I've been experimenting with multiple A records for both load-distributing AND high availability.
Up until this point I was always told that round-robin is for load-distributing ONLY and should not be used for high availability failover. But in practice this is not proving to be true. I'm beginning to think that was just FUD.
Do a lookup on roundrobintest8.strangled.net and roundrobintest9.strangled.net. Notice the A records:
roundrobintest8.strangled.net. 3600 IN A 127.0.0.1
roundrobintest8.strangled.net. 3600 IN A 63.95.68.129 # Real server
roundrobintest9.strangled.net. 3600 IN A 10.69.96.69 # Bogus IP
roundrobintest9.strangled.net. 3600 IN A 63.95.68.129 # Real server
Now, disable anything running on localhost:443 and make sure you do *not* have a host at 10.69.96.69.

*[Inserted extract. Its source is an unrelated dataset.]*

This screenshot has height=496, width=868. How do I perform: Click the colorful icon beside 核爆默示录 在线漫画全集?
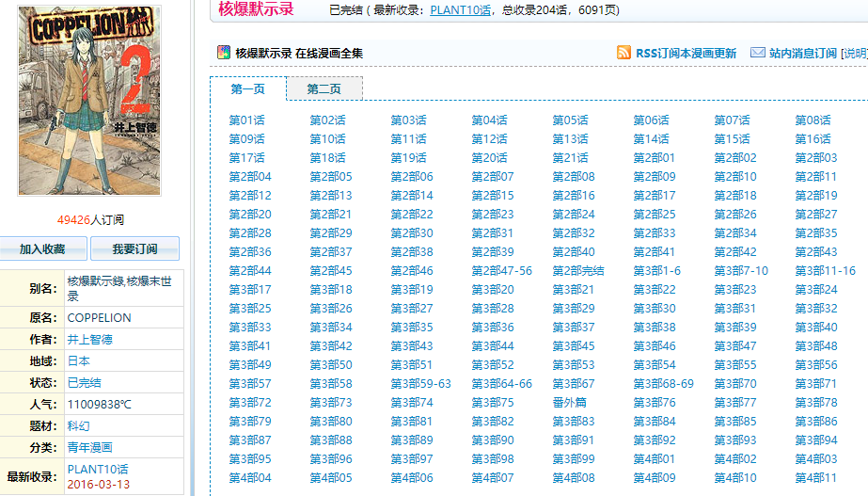(x=224, y=53)
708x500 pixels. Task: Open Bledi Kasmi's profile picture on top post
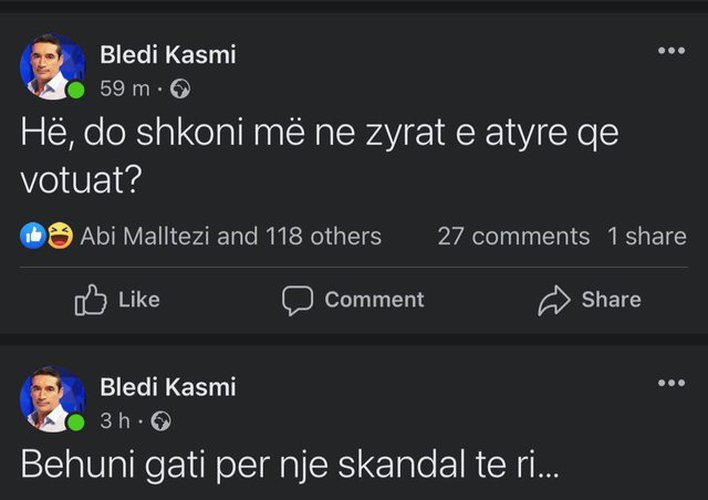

Browse and You should never get a DNS error. It should always give you first an SSL warning (hostname mismatch) and login prompt. Oh it'll pause while it tries the bad IP but after about 5 seconds it flips to the real server.
Now load up an SSL web server on localhost. I used Apache+mod_ssl on Linux and TinySSL on Windows. Set up an index page with links to several other pages.
(Sorry to require SSL, it was the only web server I have control over that no one is using at the moment, so I can kill the web service any time I want... You could also load up an FTP or SSH server on localhost instead of SSL. My server has all three.)
Flush your cache (e.g. ipconfig /flushdns) and reload the website. Sometimes you will get localhost, sometimes my server. That's the load-distributing action we all know and love.
If you don't get localhost, keep flushing your cache until you get it. Then kill your server and click on a link in the web page that is still up on your screen. It will fail back to my server and generate a 404. That's high availability! Even though it generates an error, it's coming from my server nonetheless!
-No- client I've tried (browser, FTP client, MySQL, SSH etc.) fails on the bad IP (10.69.96.69). It thinks for a few seconds and then tries the good IP.
Nor does it fail when the IP is good, as in the case of localhost, but no service is listening on that port.
I've tried this on:
Windows 95
Windows 98
Windows 2000
Windows XP
Ubuntu 6.06
Debian 3.1
CentOS 3
CentOS 4
With these clients:
Netscape 4.5 (Nice and old!!!)
IE 5.5
IE 6
Firefox 1.0
Firefox 1.5
DOS FTP
Linux FTP
Linux NcFTP
MySQL client
OpenSSH client
My idea is to set up a live server running web/mail/DNS/DB/FTP and a warm standby, such as:
3600 IN A 1.1.1.1
3600 IN A 2.2.2.2
The warm standby is powered on but no services are started. Live is synchronized to warm standby. If the live fails I bring up the standby. Bing bang boom, the client automatically goes to the standby.
It'll be just web/POP/SSH/FTP because DNS and SMTP already have built-in load-distributing and high availability capabilities. No database ports will be exposed to the outside world but if I do they should work.
If this works, so cool! Replacement for expen$ive and complicated HA solutions
Was clued into this by Mr. Tenereillo:
What am I missing? Do I need to do more testing?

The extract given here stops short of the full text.